Les biostatisticiens sont les experts de l’analyse de données au sein de la CRO. Leurs compétences sont sollicitées à divers stades critiques d’une étude clinique, et leur travail est fondamental pour la fiabilité et la crédibilité des conclusions tirées. Ils interviennent sur différentes étapes fondamentales d’un projet clinique.
  • Calculer de la taille d’échantillon nécessaire à l’étude et description des méthodes d’analyse dans le protocole ;
  • Création des listes de randomisation ;
  • Rédaction du Plan d’Analyse Statistique (PAS) et des Tables Listings Figures (TLFs) mock-up ;
  • Adaptation au format CDISC (ADaM) pour les études le nécessitant ;
  • Programmation et analyses statistiques ;
  • Rédaction d’un rapport statistique.

Évaluation clinique

L’évaluation clinique est un processus essentiel pour la mise et le maintien sur le marché de dispositifs médicaux (pour les dispositifs médicaux de diagnostic in vitro on parle alors d’évaluation des performances). Notre approche méthodique, rigoureuse et conforme aux règlementations européennes (Règlements 2017/745 et 2017/746) garantit une analyse approfondie et objective des données disponibles sur le dispositif évalué.
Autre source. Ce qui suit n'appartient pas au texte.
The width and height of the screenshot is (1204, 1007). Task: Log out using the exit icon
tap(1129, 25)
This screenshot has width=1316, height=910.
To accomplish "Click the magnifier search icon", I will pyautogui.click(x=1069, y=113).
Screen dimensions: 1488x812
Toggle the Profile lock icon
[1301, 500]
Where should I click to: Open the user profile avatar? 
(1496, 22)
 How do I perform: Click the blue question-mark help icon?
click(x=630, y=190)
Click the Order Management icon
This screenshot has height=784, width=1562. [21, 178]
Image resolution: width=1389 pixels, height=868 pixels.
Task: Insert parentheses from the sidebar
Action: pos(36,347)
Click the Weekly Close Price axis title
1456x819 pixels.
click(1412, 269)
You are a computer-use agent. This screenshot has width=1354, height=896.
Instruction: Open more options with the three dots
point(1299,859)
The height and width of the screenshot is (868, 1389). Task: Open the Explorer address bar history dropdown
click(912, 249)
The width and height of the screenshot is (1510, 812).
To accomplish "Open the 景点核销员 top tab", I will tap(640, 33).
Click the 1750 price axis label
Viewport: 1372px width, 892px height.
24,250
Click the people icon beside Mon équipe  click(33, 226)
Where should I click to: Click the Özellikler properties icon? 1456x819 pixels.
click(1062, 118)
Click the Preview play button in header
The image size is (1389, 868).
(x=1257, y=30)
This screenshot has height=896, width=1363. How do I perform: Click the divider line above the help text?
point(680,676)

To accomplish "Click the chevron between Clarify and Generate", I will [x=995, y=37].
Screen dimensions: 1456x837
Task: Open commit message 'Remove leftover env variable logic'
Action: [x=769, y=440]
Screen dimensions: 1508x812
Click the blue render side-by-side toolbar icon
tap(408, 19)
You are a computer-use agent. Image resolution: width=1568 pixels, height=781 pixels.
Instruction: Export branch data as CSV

  • Conduite de l’évaluation : élaboration de la stratégie, définition des revendications de sécurité et de performance, collecte systématique des données non cliniques et cliniques, démonstration de la conformité des dispositifs évalués aux exigences générales de sécurité et de performance (GSPR), identification des gaps et actions à mettre en place par le fabricant ;
  • Suivi clinique (DM) / des performances (DMDIV) après commercialisation ;
  • Réponse aux non-conformités émises par les organismes notifiés ;
  • Relecture critique, signature (après validation de la conformité) en tant qu’évaluateur indépendant des évaluations rédigées par nos clients.